Top 5 dumbass headlines bloggers love to run about Google
Google attracts hordes of bloggers and opinion-shovelers uploading ten sourceless articles a week in the hope they’ll be the one to correctly guess what happens. A flock of seagulls trailing a ship – noisy, annoying, they all look the same and they feed on the scraps left by people who are actually going somewhere. Here I list top five things people like to say about Google, in the hope that we can all agree these are now officially “Done”.
1. Google is Love
Google isn’t just a company, it’s a religion, and geek heaven is the grassy fields and wifi-enables shuttle buses of sunny California, a promised land that they might gain entry to if they preach the word hard enough. Google can do no wrong, and any who even dream of criticizing their smallest move will be subject to forum flaming the likes of which they have never seen, like unto the smiting of Sodom and Gomorrah.
Like any company-fanboy relationship, Google is happy that the fanboys are there, happy that they’re spreading free advertising, and very happy that not one of them is within ten square miles of their actual premises. Those who gain entry to Google Labs do so by actually being good at programming, innovation and teamwork. Sufficient obsession to tattoo the logo on themselves (and people have done it) is strangely not required.
2. Google is Evil
The famous “Don’t be evil” tagline makes Google are a prime target, and oh but the smug little bloggers do love to add “….. riiiiiiight”, (often augmented by rolling eyes emoticons) because it’s hip and edgy and way easier than making any kind of valid point. Truly, none can stand against such fearsome reportage. While some recent decisions (including voluntary censorship in the Chinese market) may not hold true to perfect ideals, the fact remains that Google is actually a company that still has to use our human money and not some transcendent messiah sent from beyond the stars to illuminate mankind in the ways of peace, light, and optimised search algorithms.
When actual news is lacking, anybody can generate their own “Google = Evil” story by pointing out how those nefarious schemers work to gather information on their users.

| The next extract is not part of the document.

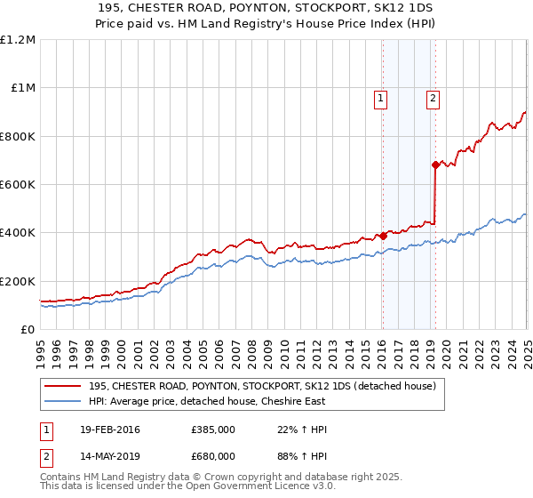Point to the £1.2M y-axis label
pyautogui.click(x=19, y=40)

A market-driven search engine company gathering information? Inconceivable! Bonus points for stories that use the phrases “Big Brother”, “Orwellian” or “1984″.
3. Their stock is the best ever
The loudest voice is usually the Google fanatic, the one who had that strange wide mug with all the “ooooo”s back when we were still choosing between Yahoo and Lycos. They put every penny they had into Google stocks (or more commonly, advised other people who actually had money to do so). They believe that Google is a source of infinite innovation and profit, and you should only sell your stocks once they’re worth enough to let you glide on platinum ice skates over a lake of frozen Bollinger for the rest of your life. Ironically, Google themselves could tell them why this is stupid if they’d just type in “depression”, “1929″ or “dot com bubble”.

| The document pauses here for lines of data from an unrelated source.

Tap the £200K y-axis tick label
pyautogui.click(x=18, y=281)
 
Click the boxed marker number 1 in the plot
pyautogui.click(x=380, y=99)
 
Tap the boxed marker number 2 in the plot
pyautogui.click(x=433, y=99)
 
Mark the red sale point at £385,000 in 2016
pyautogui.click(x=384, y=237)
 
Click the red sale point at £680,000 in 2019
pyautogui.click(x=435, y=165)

4. Their stock is about to crash
The opposite is the naysayers and doom prophets, proclaiming that Google is about to crumble and all will be ashes and ruin for their supporters. They proclaim this about once a week on the grounds that hey, they have to be right sometime. Their “evidence” is never more than a vague claim that nothing can get bigger forever, an oblique reference to some recent headline and a veiled reference to the Depression. They’ll often throw in the soundbite “what goes up must come down”, thereby hitting two “Being wrong and stupid” birds with one mixed-metaphor stone, and generally painting a picture of a world where any business bigger than a convenience store is fiscally impossible and Walmart, HP and Google must all be figments of your imagination..

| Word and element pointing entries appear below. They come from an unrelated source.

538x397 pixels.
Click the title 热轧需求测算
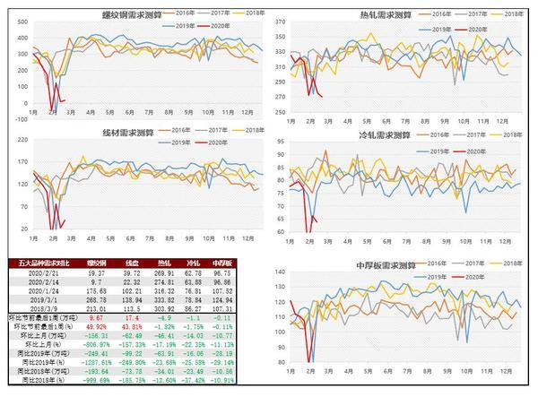coord(385,15)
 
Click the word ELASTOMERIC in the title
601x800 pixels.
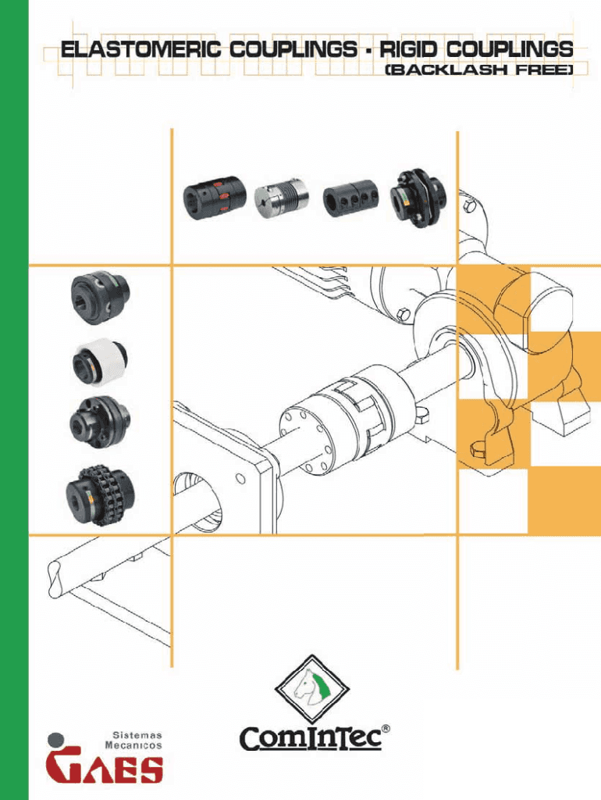pyautogui.click(x=141, y=49)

5. Google in legal trouble
People love suing Google, because it’s a great big name which some people equate with a chance at free money. And news sites love reporting that, because nothing gets the geek juices flowing like a scary “Google in Legal Trouble!” headline. The problem is these stories show as much thought and investigation of the original article as a photocopier, regurgitating the claim from another site as if it was an serious threat instead of the patent scam it usually is:
- “Google in personnel crisis!” instead of “Moron sues Google for daring to want to choose who works for them”
- “Chinese company files suit against Google” where it should read “Utterly fictional company tries scam so transparent it makes a Nigerian e-mail look convincing”
- “Google implicated in Murder!” instead of “Idiot (not associated with Google) tries to kill people (not associated with google) using instructions found on a website (not associated with google); another idiot sues Google”.
When you get so far from the original crime that you’re suing a search engine instead of the actual murderer, you might as well file claims against the transportation department because the roads allowed him to get to the crime scene instead of opening up and swallowing him.